Sabemos que o feminismo negro questiona, e com muitas razões, o feminismo branco liberal. Pois a emancipação do corpo as vezes se confunde com sua exposição e objetificação, para um grupo em que racismo e sexismo significaram a exploração violentíssima do corpo exposto e hipersexualizdo da mulher negra servindo ao gozo de seus algozes. Mas é sempre assim?

Foram as mulheres do funk (Tati Quebra Barraco, Deise Tigrona, Anitta etc.) e depois as meninas pretas do rap e do pop (de Nega Gizza a Karol Conka) que vem fazendo essa outra política, esse outro feminismo, na marra.
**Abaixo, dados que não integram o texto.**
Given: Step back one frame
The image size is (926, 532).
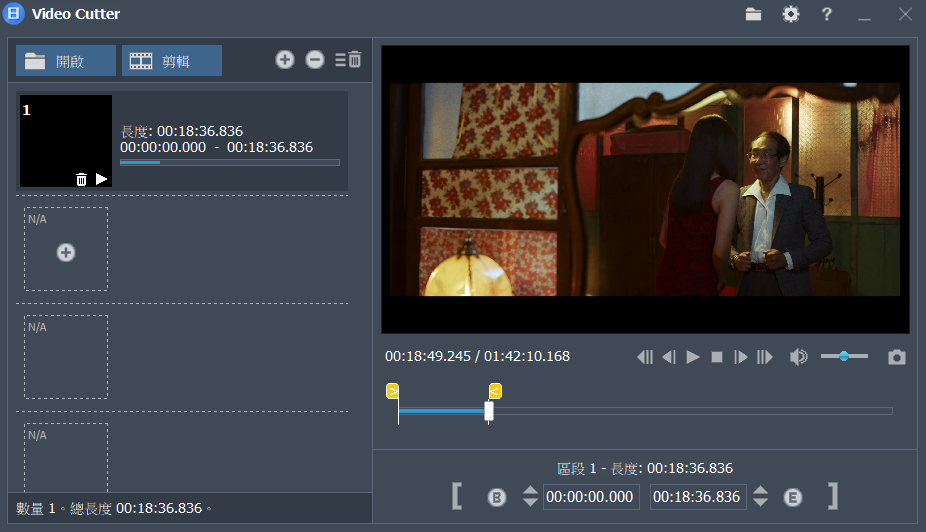Looking at the screenshot, I should pos(669,357).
Expondo seus corpos de maneira ativa, muitas vezes escandalosa, falando de desejo, sexualidade, multi parceiros, posições sexuais, motel, masturbação, corpo gordo, celulite, beleza negra, sexo anal, oral, sexismo, patriarcalismo, gozo, de forma explícita e desencanada.

Leila Diniz (mulher branca da Zona Sul) virou musa pelo seu comportamento libertário, que agradava mulheres e homens, mas existe toda uma linhagem outra das mulheres negras e brancas periféricas que ainda são consideradas “vulgares” quando assumem sua virilidade. E fato é que essas mulheres da periferia meteram o pé, entraram nas universidades e hoje temos entre as novas divas contemporâneas, de Anitta até uma jovem negra universitária, fashion e filósofa, como Djamila Ribeiro e outras mulheres incríveis e lacradoras, como se diz.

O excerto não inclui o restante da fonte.